__Action item__: Return the full set of records, matching them character for character.

__Available records__:
'''
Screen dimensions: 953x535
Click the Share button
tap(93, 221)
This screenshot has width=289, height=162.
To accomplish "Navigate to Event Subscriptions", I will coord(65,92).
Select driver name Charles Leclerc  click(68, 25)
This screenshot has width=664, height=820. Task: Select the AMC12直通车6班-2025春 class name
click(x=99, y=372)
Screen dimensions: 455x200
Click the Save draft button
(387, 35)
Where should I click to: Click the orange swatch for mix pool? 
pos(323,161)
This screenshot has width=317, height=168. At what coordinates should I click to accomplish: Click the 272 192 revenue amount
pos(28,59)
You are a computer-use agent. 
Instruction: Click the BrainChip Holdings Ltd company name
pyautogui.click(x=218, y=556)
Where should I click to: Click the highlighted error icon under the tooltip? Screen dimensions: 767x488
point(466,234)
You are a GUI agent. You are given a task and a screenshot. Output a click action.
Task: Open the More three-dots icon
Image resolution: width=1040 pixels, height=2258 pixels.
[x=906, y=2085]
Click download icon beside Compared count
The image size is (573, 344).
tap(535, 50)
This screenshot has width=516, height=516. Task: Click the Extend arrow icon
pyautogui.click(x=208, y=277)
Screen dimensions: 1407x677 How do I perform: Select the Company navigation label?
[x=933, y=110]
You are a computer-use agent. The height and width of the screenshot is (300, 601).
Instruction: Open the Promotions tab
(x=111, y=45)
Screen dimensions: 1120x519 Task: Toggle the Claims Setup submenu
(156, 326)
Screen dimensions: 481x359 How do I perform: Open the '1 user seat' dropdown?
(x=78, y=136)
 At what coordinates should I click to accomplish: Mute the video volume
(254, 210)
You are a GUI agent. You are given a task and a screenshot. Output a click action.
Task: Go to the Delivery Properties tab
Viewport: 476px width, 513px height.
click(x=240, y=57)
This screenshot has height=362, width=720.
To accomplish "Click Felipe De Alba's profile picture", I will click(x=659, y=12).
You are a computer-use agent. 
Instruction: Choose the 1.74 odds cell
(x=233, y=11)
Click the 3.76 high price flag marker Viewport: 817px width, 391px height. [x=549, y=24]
'''
__Solved exercise__:
Screen dimensions: 953x535
Click the Share button
tap(93, 221)
This screenshot has width=289, height=162.
To accomplish "Navigate to Event Subscriptions", I will coord(65,92).
Select driver name Charles Leclerc  click(68, 25)
This screenshot has width=664, height=820. Task: Select the AMC12直通车6班-2025春 class name
click(x=99, y=372)
Screen dimensions: 455x200
Click the Save draft button
(387, 35)
Where should I click to: Click the orange swatch for mix pool? 
pos(323,161)
This screenshot has width=317, height=168. At what coordinates should I click to accomplish: Click the 272 192 revenue amount
pos(28,59)
You are a computer-use agent. 
Instruction: Click the BrainChip Holdings Ltd company name
pyautogui.click(x=218, y=556)
Where should I click to: Click the highlighted error icon under the tooltip? Screen dimensions: 767x488
point(466,234)
You are a GUI agent. You are given a task and a screenshot. Output a click action.
Task: Open the More three-dots icon
Image resolution: width=1040 pixels, height=2258 pixels.
[x=906, y=2085]
Click download icon beside Compared count
The image size is (573, 344).
tap(535, 50)
This screenshot has width=516, height=516. Task: Click the Extend arrow icon
pyautogui.click(x=208, y=277)
Screen dimensions: 1407x677 How do I perform: Select the Company navigation label?
[x=933, y=110]
You are a computer-use agent. The height and width of the screenshot is (300, 601).
Instruction: Open the Promotions tab
(x=111, y=45)
Screen dimensions: 1120x519 Task: Toggle the Claims Setup submenu
(156, 326)
Screen dimensions: 481x359 How do I perform: Open the '1 user seat' dropdown?
(x=78, y=136)
 At what coordinates should I click to accomplish: Mute the video volume
(254, 210)
You are a GUI agent. You are given a task and a screenshot. Output a click action.
Task: Go to the Delivery Properties tab
Viewport: 476px width, 513px height.
click(x=240, y=57)
This screenshot has height=362, width=720.
To accomplish "Click Felipe De Alba's profile picture", I will click(x=659, y=12).
You are a computer-use agent. 
Instruction: Choose the 1.74 odds cell
(x=233, y=11)
Click the 3.76 high price flag marker Viewport: 817px width, 391px height. [x=549, y=24]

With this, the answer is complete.